Conditional lethality profiling reveals anticancer mechanisms of action and drug-nutrient interactions

• Published in: Science advances Vol. 10; no. 40; p. eadq3591
• Main Authors: Flickinger, Kyle M., Wilson, Kelli M., Rossiter, Nicholas J., Hunger, Andrea L., Vishwasrao, Paresh V., Lee, Tobie D., Mellado Fritz, Carlos A., Richards, Rebecca M., Hall, Matthew D., Cantor, Jason R.
• Format: Journal Article
• Language: English
• Published: United States 04.10.2024
• Subjects: Antineoplastic Agents - pharmacology; Cell Line, Tumor; Cell Proliferation - drug effects; Culture Media - chemistry; Drug Screening Assays, Antitumor; Folic Acid - metabolism; Humans; Neoplasms - drug therapy; Neoplasms - genetics; Neoplasms - metabolism; Neoplasms - pathology; Nutrients - metabolism
• ISSN: 2375-2548; 2375-2548
• DOI: 10.1126/sciadv.adq3591

Chemical screens across hundreds of cell lines have shown that the drug sensitivities of human cancers can vary by genotype or lineage. However, most drug discovery studies have relied on culture media that poorly reflect metabolite levels in human blood. Here, we perform drug screens in traditional and Human Plasma–Like Medium (HPLM). Sets of compounds that show conditional anticancer activity span different phases of global development and include non-oncology drugs.
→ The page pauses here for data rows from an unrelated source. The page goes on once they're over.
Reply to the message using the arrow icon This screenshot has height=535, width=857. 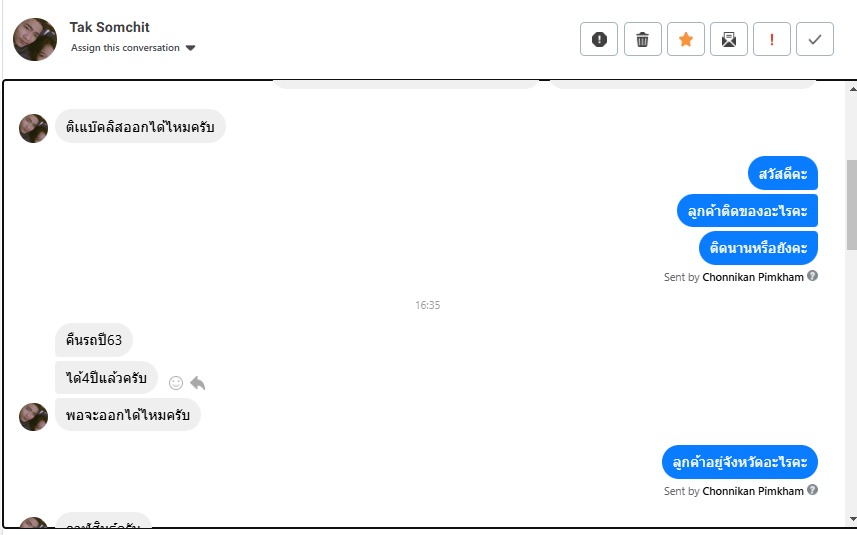(x=198, y=383)

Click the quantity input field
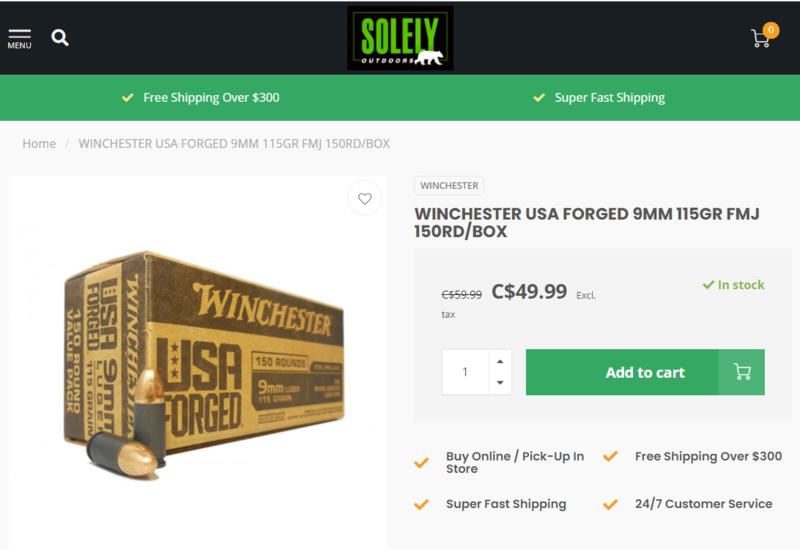click(x=465, y=372)
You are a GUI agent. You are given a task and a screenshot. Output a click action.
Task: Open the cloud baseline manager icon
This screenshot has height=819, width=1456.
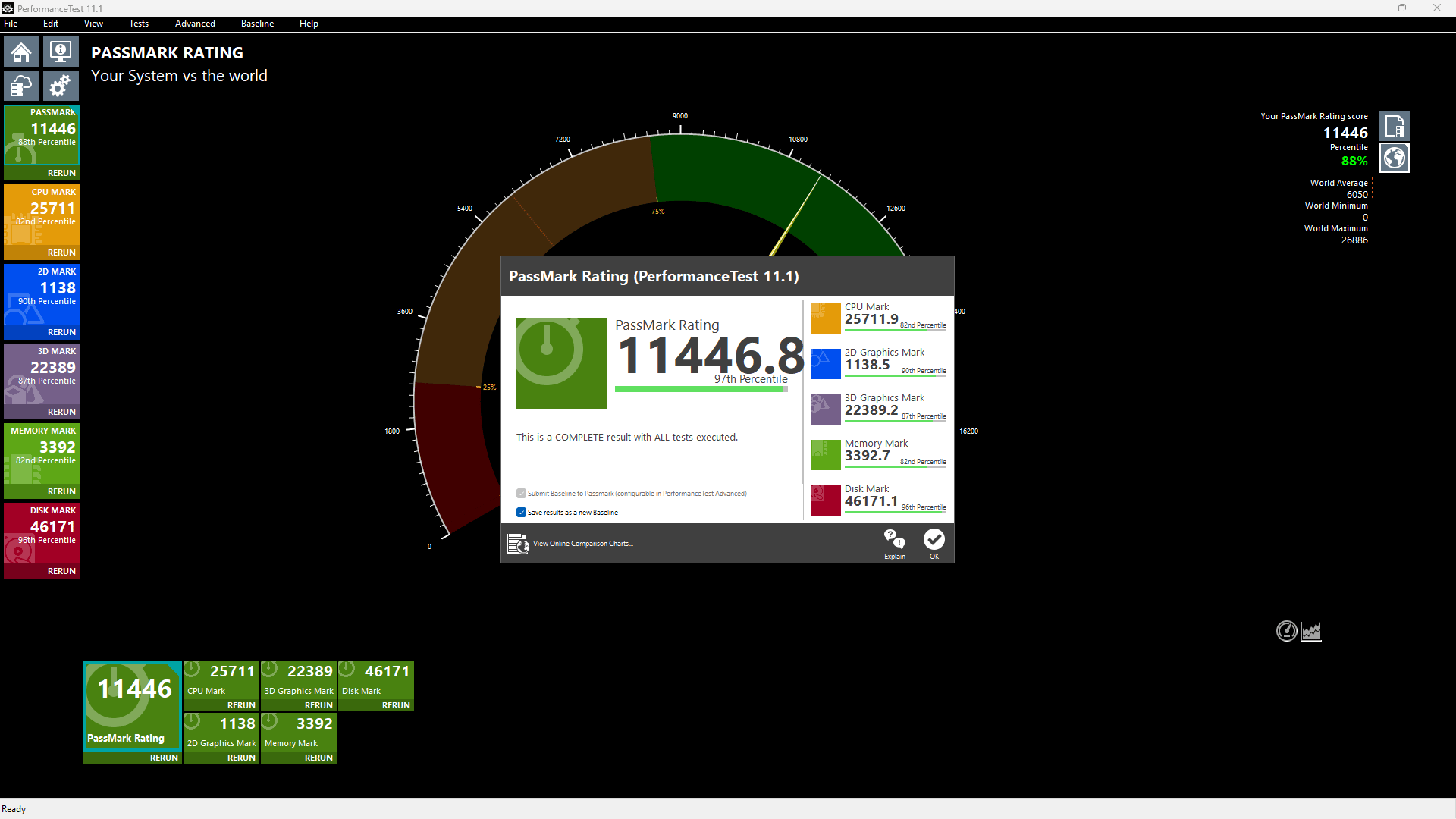click(21, 86)
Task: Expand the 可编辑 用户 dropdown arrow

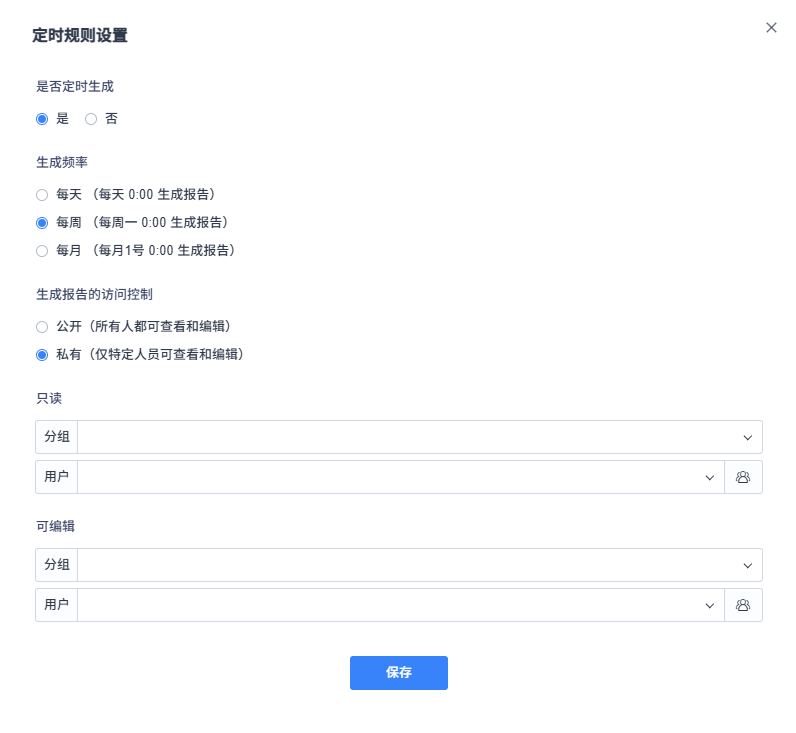Action: pyautogui.click(x=709, y=605)
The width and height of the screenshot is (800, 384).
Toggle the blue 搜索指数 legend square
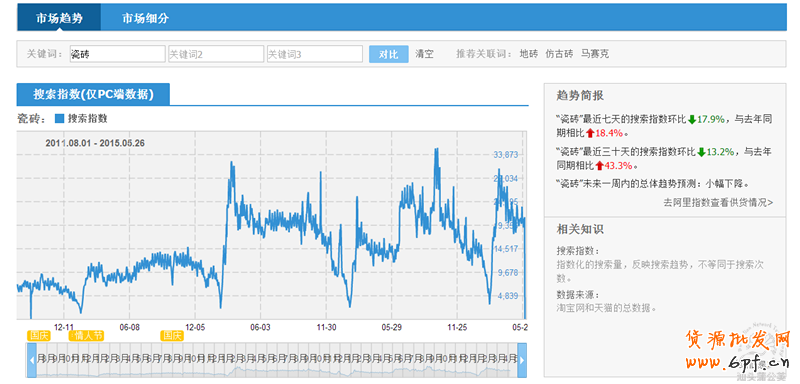coord(59,118)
Comparisons of the synthetic and serum-derived components that comprise typical media trace sets of conditional phenotypes to nucleotide synthesis substrates. We also characterize a unique dual mechanism for brivudine, a compound approved for antiviral use. Brivudine selectively impairs cell growth in low folate conditions by targeting two enzymes involved in one-carbon metabolism. Cataloged gene essentiality data further suggest that conditional phenotypes for other compounds are linked to off-target effects. Our findings establish general strategies for identifying drug-nutrient interactions and mechanisms of action by exploiting conditional lethality in cancer cells. Chemical screens identify drug sensitivities that vary in conventional versus Human Plasma–Like Medium (HPLM).